My Baby Can DO Something!
My baby has just achieved a huge milestone, apart from her new, previously mentioned roastability.
She has figured out that she has a “hand”. She can now amuse herself for up to an hour at a time by lifting her right hand to her mouth, sucking on it for a little bit, forgetting that that was what she put her hand there for, twitching it away, and then instantly repeating the process. Throw in the occasional, accidental, self-inflicted punch in the nose, and I could watch this process, charmed, forever.
It’s a big thing for me because it’s the first time I can see her actually DO something. She wants to do something, she controls her body, and she makes it happen. It’s a huge relief after two months of basically taking care of a big, gooey, pink larva.
We put this weird, educational mobile above her crib. It hypnotizes her to a degree which I find, frankly, disturbing. Last night, she spent a half hour staring up at the mobile while sucking on her hands. Tonight, an hour. I could take her to a slaughterhouse and have someone put a metal bolt into her head, and it wouldn’t quiet her down half as well as that mobile.
It’s the baby girl equivalent of me spending a peaceful afternoon sitting on the couch watching TV and scratching my balls.
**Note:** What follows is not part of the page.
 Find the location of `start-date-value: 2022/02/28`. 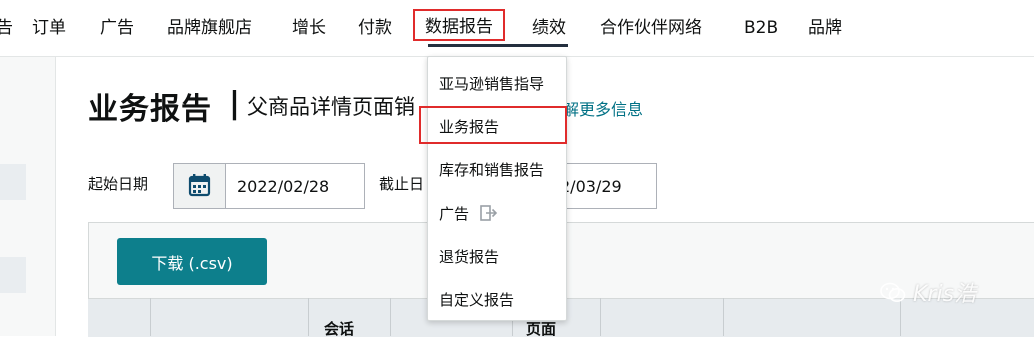

start-date-value: 2022/02/28 is located at coordinates (284, 186).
There is nothing more beautiful than seeing your daughter take after her daddy.
“Honey, This Is Britney Spears. Daddy Thinks She Is Sexy.”
I also set up a little stereo in her nursery and tried playing for her a Classical Music For Babies CD we got at the shower. As I watched her listen to it for a while while staring raptly at her little geometrical figure mobile, I found myself struck with a sudden, irresistible desire to beat her up and take her lunch money.
I met this desire halfway. I took away her pacifier and drank all the pumped milk mommy left for her. Then I put in some Led Zeppelin. I’m not sure how this is helping her develop. But I’m having a great time, and that’s what counts.